Swift Performance Optimization

Why Performance Matters

Performance optimization ensures applications remain responsive under load, consume minimal battery, and provide smooth user experiences. Swift's value types with copy-on-write, whole module optimization, and protocol specialization enable high performance when used correctly. Understanding memory layout, minimizing allocations, and leveraging lazy evaluation are essential for optimal performance. Profiling with Instruments identifies actual bottlenecks before optimization.

Overview

This guide covers Swift-specific performance optimization techniques including value type performance characteristics, copy-on-write optimization, protocol witness tables and specialization, whole module optimization, memory layouts and alignment, lazy evaluation patterns, collection performance, and profiling with Instruments.

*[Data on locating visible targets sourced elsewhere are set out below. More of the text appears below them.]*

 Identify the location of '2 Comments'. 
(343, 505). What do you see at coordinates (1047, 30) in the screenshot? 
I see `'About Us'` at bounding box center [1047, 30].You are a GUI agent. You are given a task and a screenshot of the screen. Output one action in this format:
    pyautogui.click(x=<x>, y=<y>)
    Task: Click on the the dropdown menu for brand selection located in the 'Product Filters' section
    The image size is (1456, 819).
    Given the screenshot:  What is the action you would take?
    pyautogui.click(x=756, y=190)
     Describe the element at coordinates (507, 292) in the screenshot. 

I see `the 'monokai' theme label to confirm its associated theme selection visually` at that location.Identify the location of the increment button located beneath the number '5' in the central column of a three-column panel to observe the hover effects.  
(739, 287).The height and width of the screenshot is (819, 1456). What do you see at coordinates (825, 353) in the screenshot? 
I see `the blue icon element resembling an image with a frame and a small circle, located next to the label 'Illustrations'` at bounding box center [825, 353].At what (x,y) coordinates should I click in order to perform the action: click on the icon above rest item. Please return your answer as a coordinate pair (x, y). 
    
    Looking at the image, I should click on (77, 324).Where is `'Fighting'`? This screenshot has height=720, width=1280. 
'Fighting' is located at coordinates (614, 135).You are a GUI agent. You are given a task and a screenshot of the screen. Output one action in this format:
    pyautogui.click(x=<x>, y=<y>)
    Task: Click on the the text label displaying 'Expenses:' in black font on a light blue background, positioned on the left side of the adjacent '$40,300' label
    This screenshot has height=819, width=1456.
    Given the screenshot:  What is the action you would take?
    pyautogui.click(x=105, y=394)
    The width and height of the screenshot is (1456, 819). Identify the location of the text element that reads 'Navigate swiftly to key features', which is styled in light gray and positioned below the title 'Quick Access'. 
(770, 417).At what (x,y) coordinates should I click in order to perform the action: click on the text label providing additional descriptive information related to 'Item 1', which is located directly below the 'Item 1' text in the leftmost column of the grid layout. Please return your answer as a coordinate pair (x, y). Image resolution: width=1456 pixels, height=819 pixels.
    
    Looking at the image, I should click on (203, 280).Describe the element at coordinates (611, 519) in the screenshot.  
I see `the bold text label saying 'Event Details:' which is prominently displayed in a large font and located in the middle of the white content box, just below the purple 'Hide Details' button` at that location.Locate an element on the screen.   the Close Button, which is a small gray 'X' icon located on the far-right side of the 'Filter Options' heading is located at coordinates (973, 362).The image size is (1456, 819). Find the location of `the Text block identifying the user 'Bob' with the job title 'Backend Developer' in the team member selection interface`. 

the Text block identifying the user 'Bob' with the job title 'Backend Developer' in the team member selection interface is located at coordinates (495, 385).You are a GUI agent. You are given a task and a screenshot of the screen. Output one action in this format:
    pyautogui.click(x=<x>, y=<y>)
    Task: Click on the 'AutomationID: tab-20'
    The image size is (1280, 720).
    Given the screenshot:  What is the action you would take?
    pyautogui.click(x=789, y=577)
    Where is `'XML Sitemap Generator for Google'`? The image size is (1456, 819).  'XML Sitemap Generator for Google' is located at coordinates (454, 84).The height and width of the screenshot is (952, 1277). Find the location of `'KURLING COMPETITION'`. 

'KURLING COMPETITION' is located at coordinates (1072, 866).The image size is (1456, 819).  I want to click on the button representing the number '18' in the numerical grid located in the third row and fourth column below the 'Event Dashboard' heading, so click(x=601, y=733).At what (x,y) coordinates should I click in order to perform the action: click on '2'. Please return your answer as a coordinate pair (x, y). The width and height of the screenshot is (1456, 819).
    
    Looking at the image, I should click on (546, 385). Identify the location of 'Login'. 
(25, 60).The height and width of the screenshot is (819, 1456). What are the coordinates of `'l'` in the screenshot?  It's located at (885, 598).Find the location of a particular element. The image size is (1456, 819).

For iOS-specific performance patterns, see our iOS Performance guidelines. For general performance testing, see our Performance Testing guidelines.

Core Principles

Measure First: Profile before optimizing, don't guess
Value Types: Prefer structs for predictable performance
Copy-on-Write: Leverage COW for efficient value semantics
Whole Module: Enable WMO for cross-file optimization
Minimize Allocations: Reduce heap allocations for speed
Protocol Performance: Understand witness table overhead
Lazy Evaluation: Defer expensive work until needed
Collection Choice: Pick the right collection for access patterns
Reference Counting: Minimize retain/release overhead
Instruments: Use profiling tools to find real bottlenecks

Value Type Performance

Value types (structs, enums) generally offer better performance than reference types (classes) because they're stack-allocated, avoid reference counting overhead, and enable compiler optimizations. However, naive use of value types can cause excessive copying.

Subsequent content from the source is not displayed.